Hot Spots Inside Cool Chips: Coupling Measurements and Computations to Get Full 3D Temperature Fields of Complex Submicron Devices

November 17, 2006
Halligan 106


With ever increasing physical complexity, shrinking feature sizes, and higher local power densities, heat extraction has become a serious impediment in the continuing evolution of electronic devices. In short, as devices have shrunk, their cooling problems have grown, to the point that many now wonder whether Moore’s law has finally crashed against the laws of thermodynamics! Since we’re not about to curb our appetite for electronic processing, we need to seek effective solutions to the unavoidable thermal issues, and to do so, we simply need to first improve our knowledge of the actual temperature distributions within the devices. Indeed, the direct knowledge of thermal behavior is a necessary condition in efforts to improve analysis and design, shorten design cycle time, assess reliability, and diagnose defects. Ironically though, the same culprits that have accentuated the thermal issues – device complexity and shrinking feature sizes – make temperature measurements a challenging pursuit. Put simply: now that we agree that we cannot afford not to know internal temperatures, and know them well, how can we measure what we cannot see or access? This talk will address the issues of temperature determination by novel measurement techniques, both direct and computationally-enhanced.

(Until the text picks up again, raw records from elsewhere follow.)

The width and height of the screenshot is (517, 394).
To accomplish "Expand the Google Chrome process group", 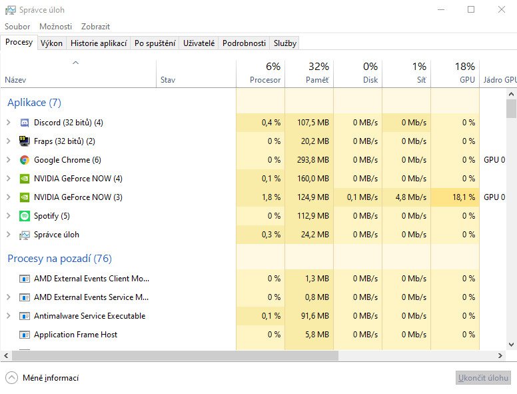I will point(8,160).
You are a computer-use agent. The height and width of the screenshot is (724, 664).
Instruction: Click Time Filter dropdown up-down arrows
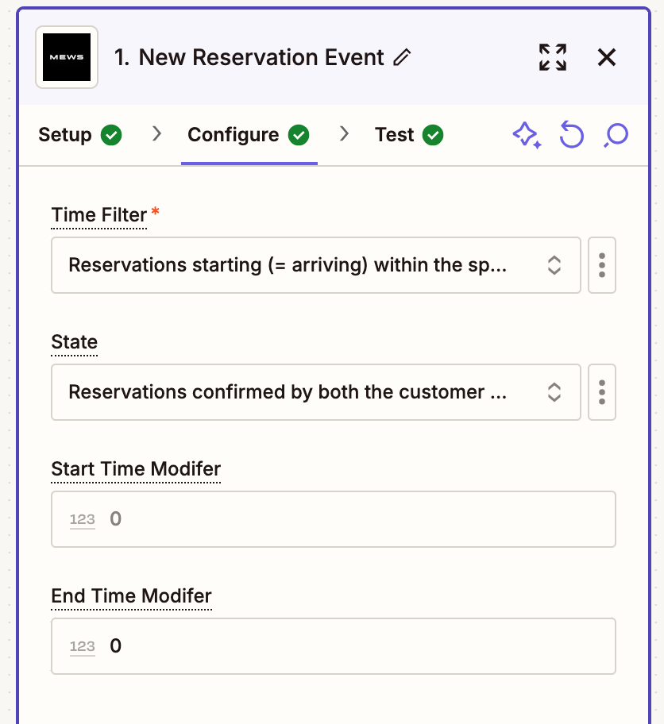(554, 265)
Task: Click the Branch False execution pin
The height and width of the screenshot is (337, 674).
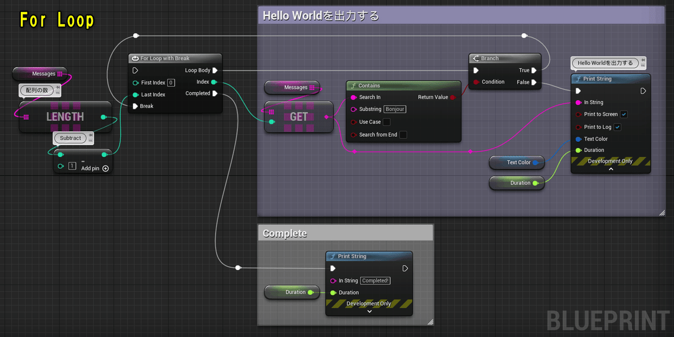Action: point(534,82)
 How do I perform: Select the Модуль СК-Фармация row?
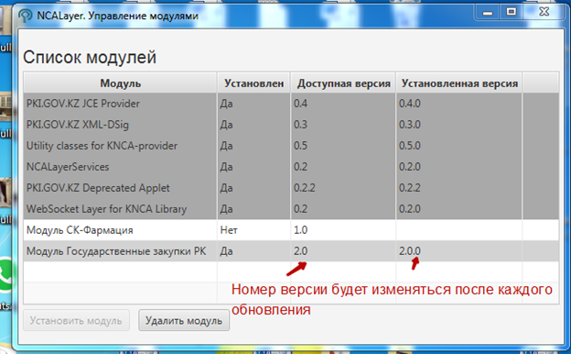pyautogui.click(x=291, y=230)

We will examine the applicability and efficacy of a newly developed thermoreflectance thermometry experimental system capable of scanning non-invasively and non-destructively the transient surface temperature of pulsed microelectronic devices with submicron spatial and sub-microsecond temporal resolutions. We will then explore a powerful new approach that provides full three-dimensional thermal characterization of complex three-dimensional devices by coupling two-dimensional surface temperature measurements with an ultra-fast self-adaptive three-dimensional computational engine. By bringing together measurement and computation, it becomes possible for the first time to non-invasively extract the transient three-dimensional thermal behavior of nanoscale embedded features that cannot otherwise be accessed. The methods will be demonstrated on standard and specially fabricated CMOS test devices.